More women in decision-making roles
The next meeting, scheduled for Oct. 4-29, is focused on the very topic of making the church more reflective of, and responsive to, the laity, a process known as “synodality” that Francis has championed for years.
The October meeting has been preceded by an unprecedented two-year canvassing of the lay Catholic faithful about their vision for the church and how it can better respond to the needs of Catholics today.
So far only one woman is known to be a voting member of that October meeting, Sister Nathalie Becquart, a French nun who is undersecretary in the Vatican’s Synod of Bishops office and will participate in the meeting thanks to her position.

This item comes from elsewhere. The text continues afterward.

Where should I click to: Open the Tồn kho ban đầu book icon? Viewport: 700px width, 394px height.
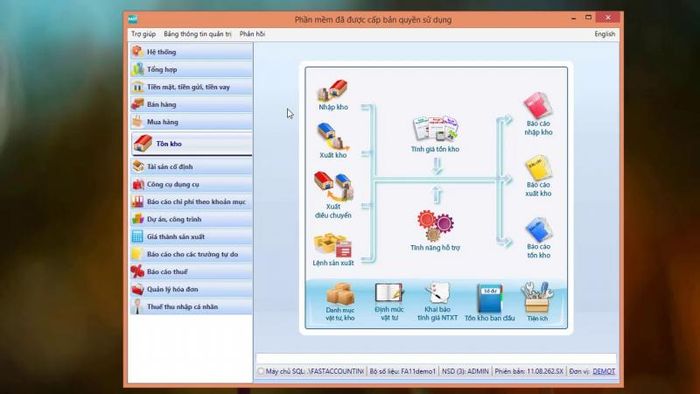coord(490,298)
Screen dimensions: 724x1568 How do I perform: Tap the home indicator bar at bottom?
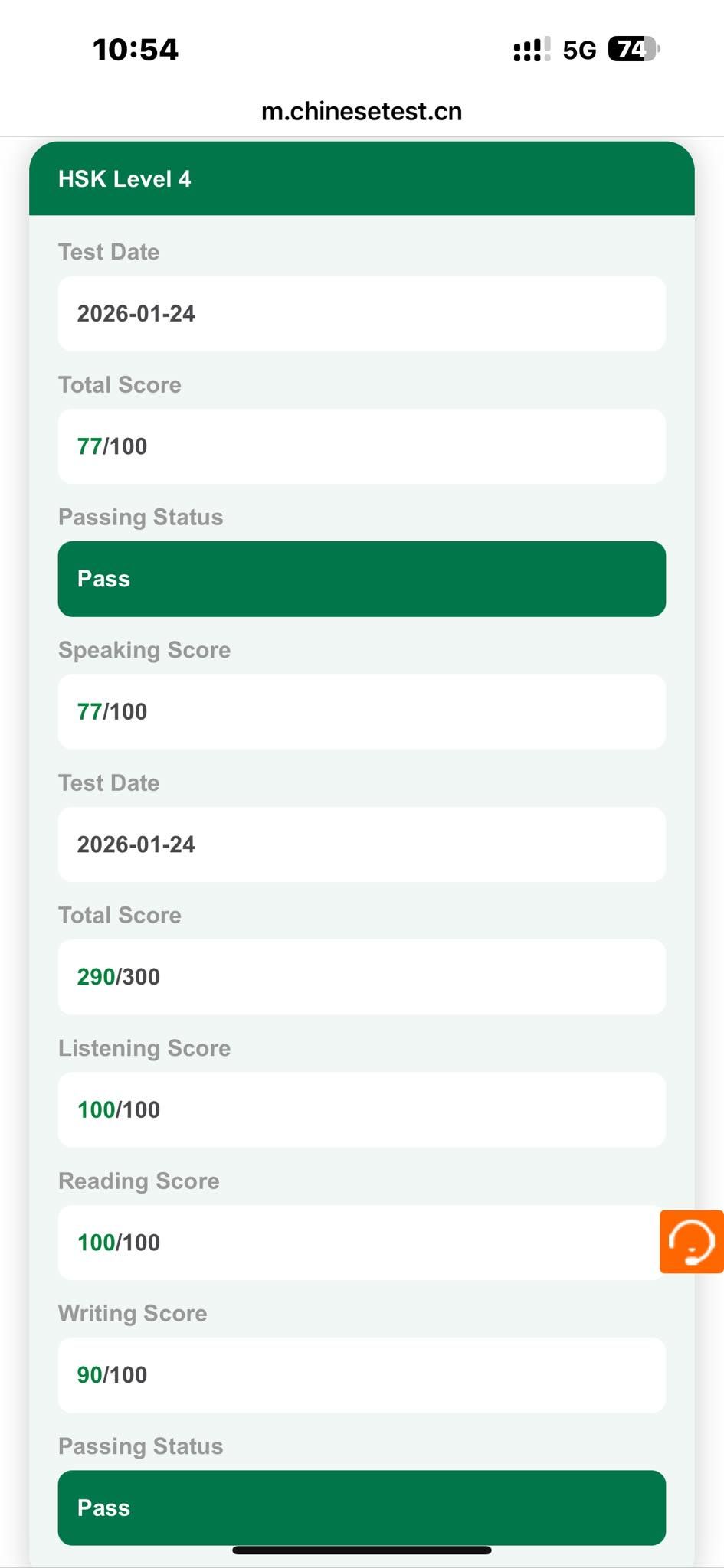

When she was appointed to the position in 2021, she called Francis “brave” for having pushed the envelope on women’s participation.
By the end of next month, seven regional blocs will propose 20 names apiece of non-bishop members to Francis, who will select 10 names apiece to bring the total to 70.
Cardinal Mario Grech, who is in charge of the synod, stressed that with the changes, some 21 per cent of the gathered representatives at the October meeting will be non-bishops, with half of that group women.
Acknowledging the unease within the hierarchy of Francis’s vision of inclusivity, he stressed that the synod itself would continue to have a majority of bishops calling the shots.
Hollerich declined to say how the female members of the meeting would be known, given that members have long been known as “synodal fathers.” Asked if they would be known as “synodal mothers,” he responded that it would be up to the women to decide.
Francis has upheld the Catholic Church’s ban on ordaining women as priests, but has done more than any pope in recent time to give women greater say in decision-making roles in the church.
He has appointed several women to high-ranking Vatican positions, though no women head any of the major Vatican offices or departments, known as dicasteries.